O médico morreu aos 77 anos neste sábado (19). Ele liderou a primeira política pública contra a aids em 1983, usando experiência com hanseníase para defender direito à saúde e respeito.
Morreu neste sábado (19), aos 77 anos, o médico Paulo Roberto Teixeira, uma das referências em saúde pública no Brasil. Teixeira foi protagonista na construção da primeira resposta de governo à aids no país, em 1983, quando a doença ainda era pouco conhecida e fortemente marcada pelo estigma social.
Na época em que os primeiros casos da doença foram confirmados em São Paulo, Teixeira estava à frente do programa de hanseníase do estado. A experiência com uma enfermidade também associada à exclusão ajudou a orientar uma política para a aids pautada no direito à saúde e no respeito às pessoas, com ênfase na prevenção, na assistência e no acesso aos antirretrovirais. O trabalho incluiu diálogo e parceria com a sociedade civil.
Em 2000, já à frente do Programa Nacional de DST/Aids do Ministério da Saúde, Paulo Teixeira começou a denunciar que os preços dos medicamentos tornavam inviável a manutenção do acesso universal ao tratamento pelo SUS. Nessa posição, passou a defender a quebra de patentes de laboratórios farmacêuticos como medida necessária para preservar o direito ao tratamento.
Teixeira organizou ainda um programa internacional de transferência de tecnologia entre países do Sul global para a produção de antirretrovirais genéricos.
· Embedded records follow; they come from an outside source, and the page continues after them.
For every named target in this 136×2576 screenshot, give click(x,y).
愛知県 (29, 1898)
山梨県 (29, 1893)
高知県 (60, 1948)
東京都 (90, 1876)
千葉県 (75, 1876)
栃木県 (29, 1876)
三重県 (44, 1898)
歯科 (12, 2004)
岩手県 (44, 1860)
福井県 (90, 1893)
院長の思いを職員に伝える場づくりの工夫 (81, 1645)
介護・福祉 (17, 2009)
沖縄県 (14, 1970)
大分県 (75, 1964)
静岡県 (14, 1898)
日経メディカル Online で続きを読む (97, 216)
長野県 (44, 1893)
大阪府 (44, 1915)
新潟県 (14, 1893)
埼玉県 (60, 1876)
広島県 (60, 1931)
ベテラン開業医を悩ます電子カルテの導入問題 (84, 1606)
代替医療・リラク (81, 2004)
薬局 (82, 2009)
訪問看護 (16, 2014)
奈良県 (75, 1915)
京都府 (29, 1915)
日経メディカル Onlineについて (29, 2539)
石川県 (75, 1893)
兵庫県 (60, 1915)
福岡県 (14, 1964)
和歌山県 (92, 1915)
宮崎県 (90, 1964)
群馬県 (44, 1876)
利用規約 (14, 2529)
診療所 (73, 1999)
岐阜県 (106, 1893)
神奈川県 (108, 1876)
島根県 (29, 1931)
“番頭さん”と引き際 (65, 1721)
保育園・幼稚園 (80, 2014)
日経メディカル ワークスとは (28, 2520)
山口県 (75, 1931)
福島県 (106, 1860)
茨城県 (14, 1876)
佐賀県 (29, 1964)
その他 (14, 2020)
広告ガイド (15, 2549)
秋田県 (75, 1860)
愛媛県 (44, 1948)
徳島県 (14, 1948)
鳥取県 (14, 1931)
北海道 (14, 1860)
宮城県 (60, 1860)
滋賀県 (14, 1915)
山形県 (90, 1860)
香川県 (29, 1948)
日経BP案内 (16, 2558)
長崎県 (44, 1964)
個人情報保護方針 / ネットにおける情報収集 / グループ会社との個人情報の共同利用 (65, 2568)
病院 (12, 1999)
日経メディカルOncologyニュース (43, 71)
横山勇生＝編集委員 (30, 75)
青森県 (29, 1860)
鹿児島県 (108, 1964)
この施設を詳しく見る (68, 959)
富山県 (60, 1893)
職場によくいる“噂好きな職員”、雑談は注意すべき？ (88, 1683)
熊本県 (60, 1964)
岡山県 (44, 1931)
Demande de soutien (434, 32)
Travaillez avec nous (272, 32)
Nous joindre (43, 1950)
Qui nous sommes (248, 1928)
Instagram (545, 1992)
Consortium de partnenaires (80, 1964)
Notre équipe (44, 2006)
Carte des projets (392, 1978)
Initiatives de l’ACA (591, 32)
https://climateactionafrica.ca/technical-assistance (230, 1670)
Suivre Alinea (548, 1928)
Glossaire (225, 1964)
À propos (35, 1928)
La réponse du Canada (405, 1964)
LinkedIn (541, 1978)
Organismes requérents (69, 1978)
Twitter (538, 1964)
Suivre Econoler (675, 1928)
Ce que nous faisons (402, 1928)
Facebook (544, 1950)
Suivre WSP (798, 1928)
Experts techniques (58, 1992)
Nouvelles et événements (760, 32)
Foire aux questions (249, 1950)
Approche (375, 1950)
Esse movimento teve papel decisivo para que, em 2001, a Organização Mundial do Comércio reconhecesse que o direito à saúde se sobrepõe, em determinadas situações, às regras de propriedade intelectual, fortalecendo a reivindicação de países de baixa e média renda pelo acesso ao tratamento.
Em 2003, Paulo Roberto Teixeira assumiu o Departamento de HIV/Aids da Organização Mundial da Saúde (OMS), integrando a estratégia conhecida como 3 by 5, que estabeleceu a meta de levar tratamento a 3 milhões de pessoas vivendo com HIV até o fim de 2005. A trajetória profissional de Teixeira foi marcada pelo esforço contínuo para transformar políticas públicas em ações concretas de acesso e cuidado.
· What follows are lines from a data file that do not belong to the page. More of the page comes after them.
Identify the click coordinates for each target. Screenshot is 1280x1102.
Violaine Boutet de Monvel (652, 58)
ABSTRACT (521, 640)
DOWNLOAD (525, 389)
O falecimento aos 77 anos provocou manifestações de pesar de autoridades de saúde. Em nota, o Ministério da Saúde registrou reconhecimento pela trajetória de Teixeira e destacou sua importância na resposta à epidemia.
“[Ele foi] um dos nomes fundamentais da resposta do país à epidemia” e que Paulo Teixeira “dedicou a vida à defesa da saúde como direito, dos direitos humanos e do acesso universal à prevenção e ao tratamento”.
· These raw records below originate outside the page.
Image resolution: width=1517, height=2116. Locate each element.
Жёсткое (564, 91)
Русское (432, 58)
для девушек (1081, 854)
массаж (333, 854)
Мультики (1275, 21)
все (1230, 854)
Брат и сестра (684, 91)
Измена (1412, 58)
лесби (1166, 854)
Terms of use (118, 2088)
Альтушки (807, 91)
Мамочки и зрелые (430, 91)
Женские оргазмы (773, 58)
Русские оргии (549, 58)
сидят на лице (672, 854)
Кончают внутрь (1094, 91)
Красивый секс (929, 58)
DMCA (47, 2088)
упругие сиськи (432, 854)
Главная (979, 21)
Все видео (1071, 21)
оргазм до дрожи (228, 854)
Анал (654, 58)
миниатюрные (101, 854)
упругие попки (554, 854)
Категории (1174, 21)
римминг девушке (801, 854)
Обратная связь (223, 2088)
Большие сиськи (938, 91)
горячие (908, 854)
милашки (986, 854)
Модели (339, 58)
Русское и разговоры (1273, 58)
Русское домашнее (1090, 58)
O legado público de Paulo Roberto Teixeira inclui a construção de políticas voltadas à equidade no acesso à saúde, a articulação entre governos e sociedade civil e a defesa do tratamento como direito. Esses pontos nortearam medidas que ampliaram o acesso aos antirretrovirais e influenciaram decisões internacionais sobre propriedade intelectual e saúde pública.